## Given information
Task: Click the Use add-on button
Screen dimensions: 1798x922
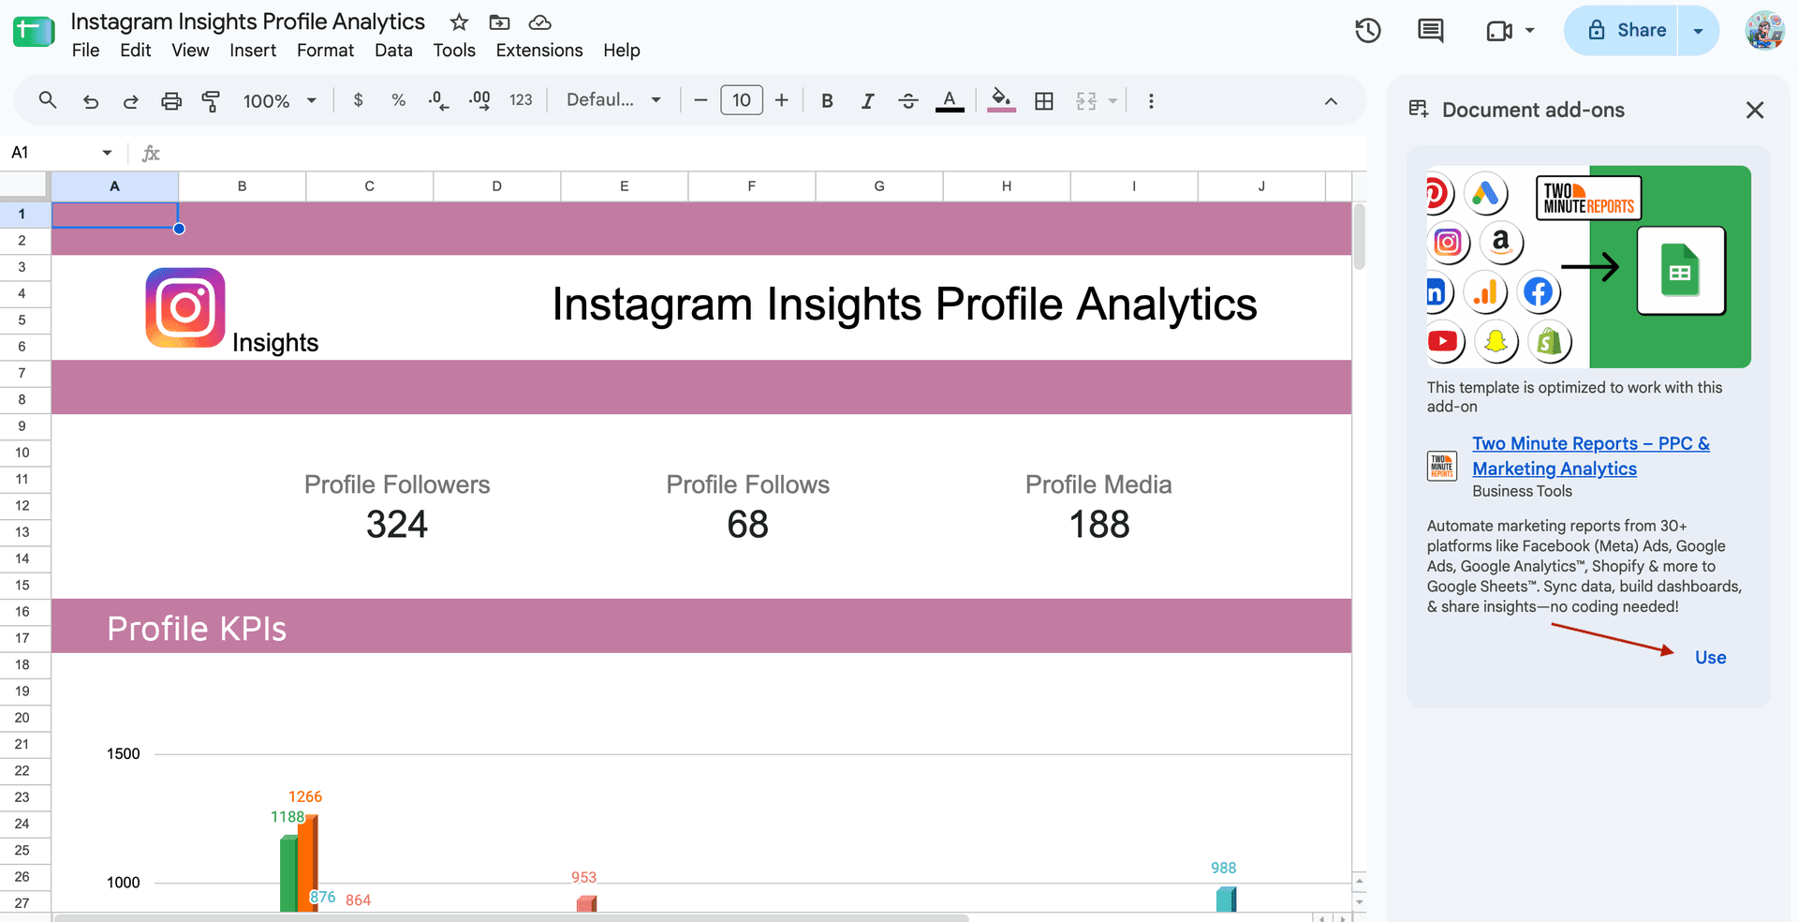Action: pyautogui.click(x=1710, y=658)
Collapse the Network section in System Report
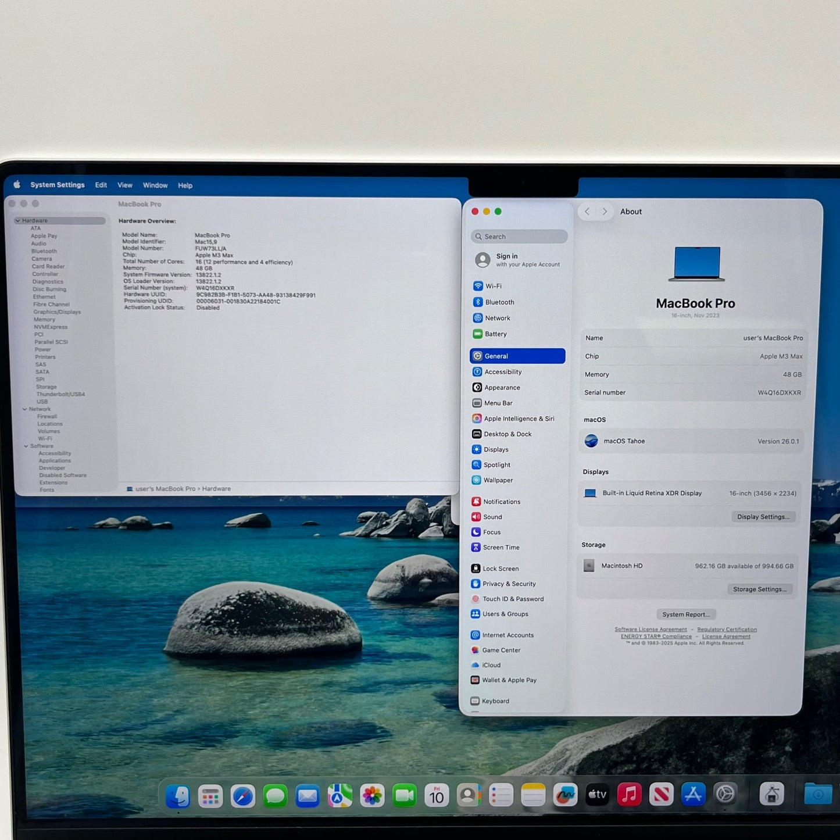 [24, 409]
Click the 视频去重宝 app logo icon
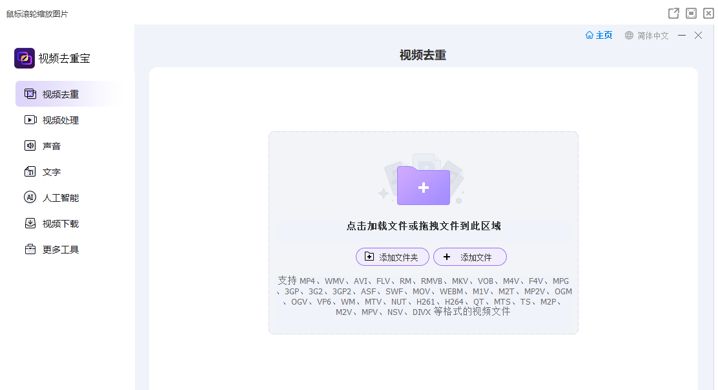 25,58
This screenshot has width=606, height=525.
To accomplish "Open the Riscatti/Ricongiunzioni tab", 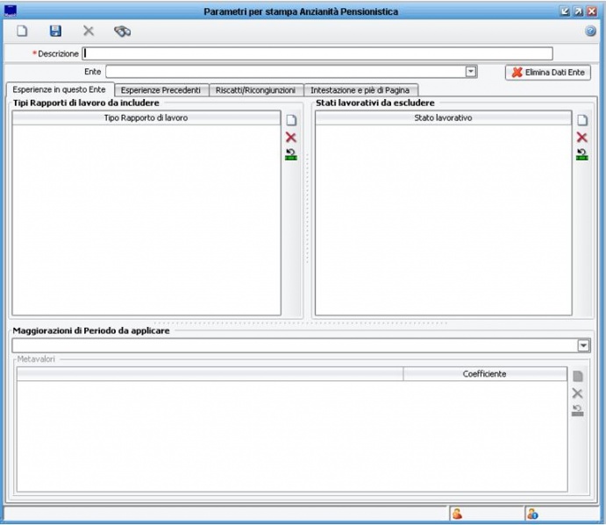I will 257,90.
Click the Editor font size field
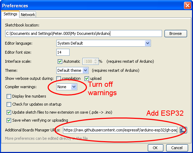This screenshot has width=193, height=153. point(63,52)
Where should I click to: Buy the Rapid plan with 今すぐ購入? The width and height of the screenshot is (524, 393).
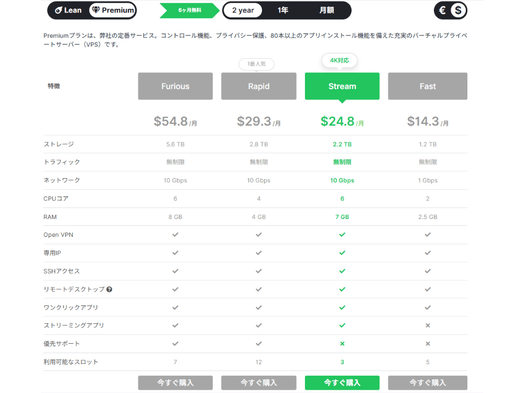click(259, 383)
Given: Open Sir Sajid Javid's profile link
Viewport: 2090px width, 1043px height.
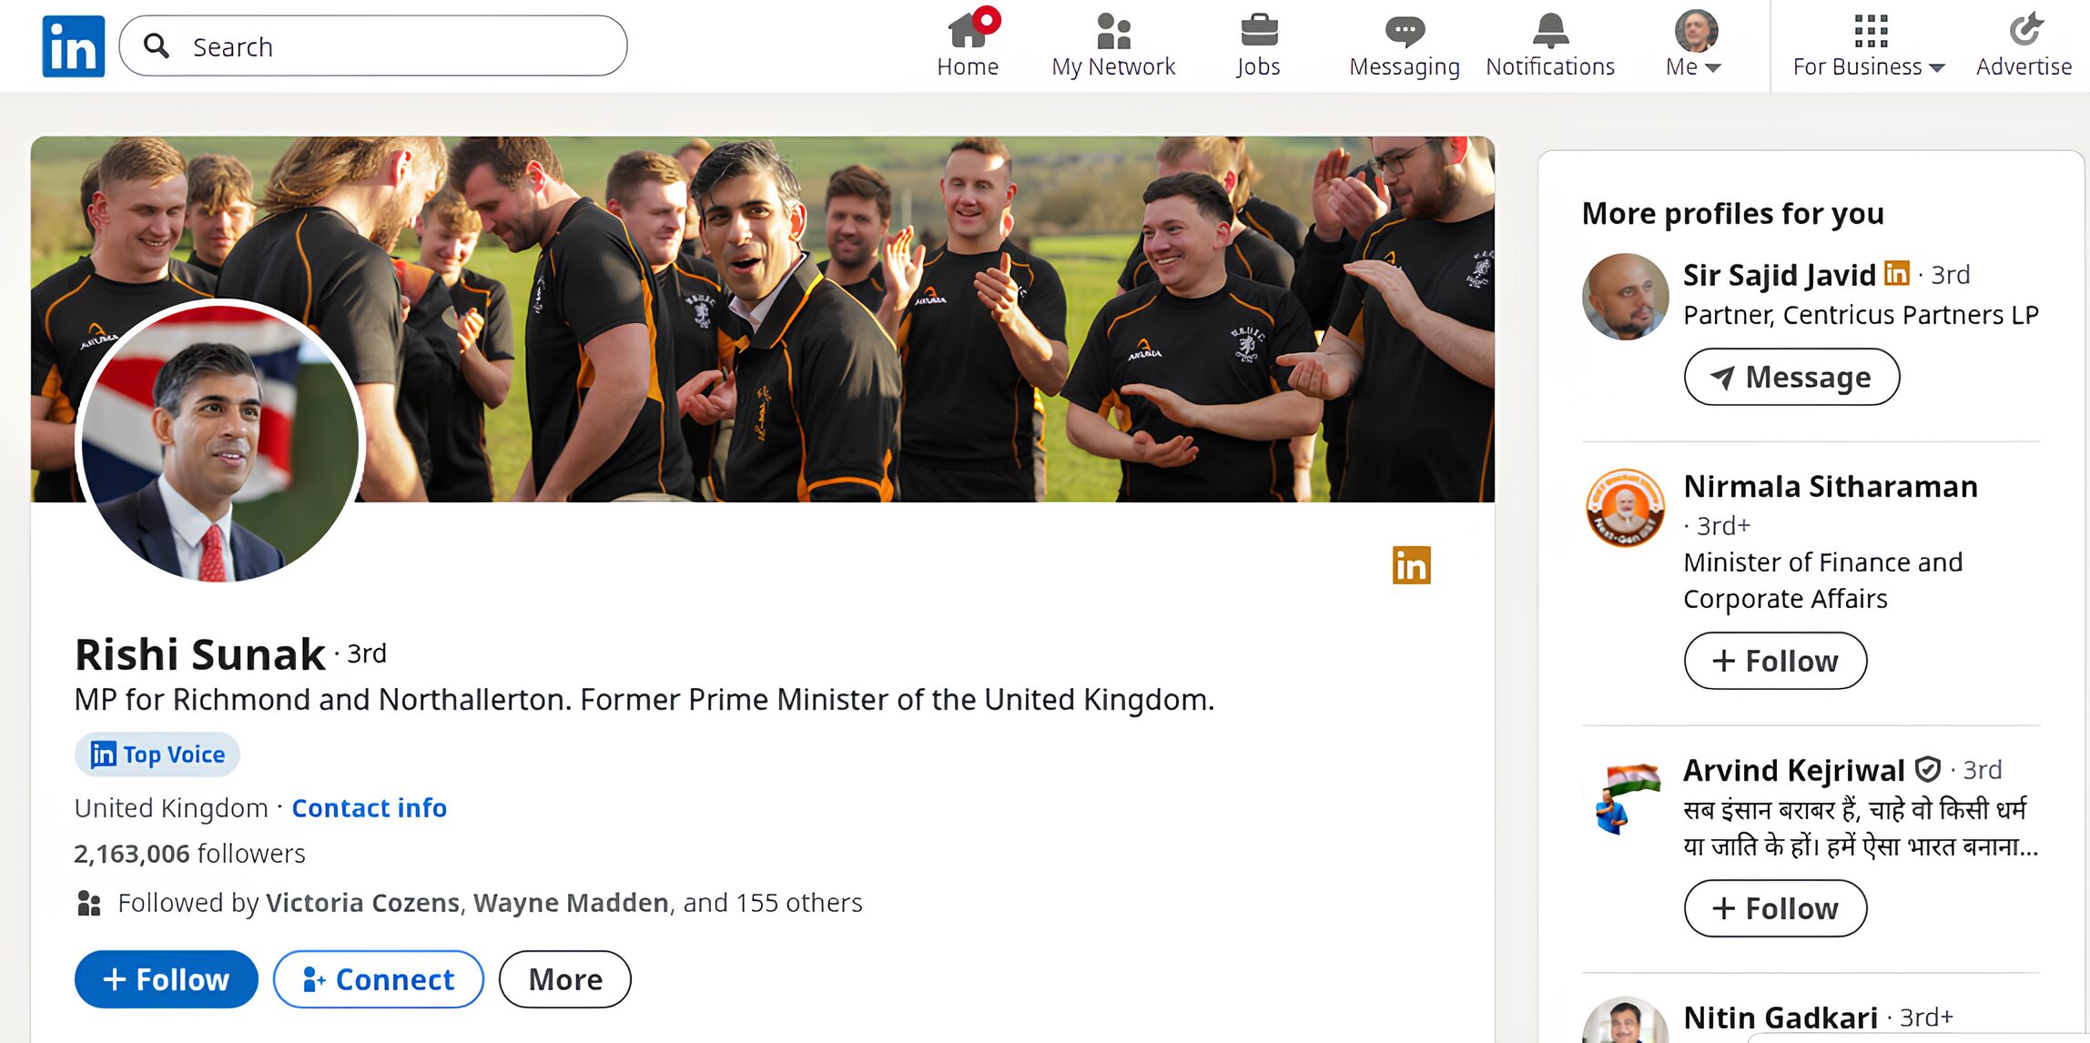Looking at the screenshot, I should coord(1779,275).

## What to work on
Find the line that contains "Given: Open Sir Sajid Javid's profile link". Reproduce it and every later line of the records exactly, minus the pictures.

## Response for this exercise
Given: Open Sir Sajid Javid's profile link
Viewport: 2090px width, 1043px height.
Looking at the screenshot, I should coord(1779,275).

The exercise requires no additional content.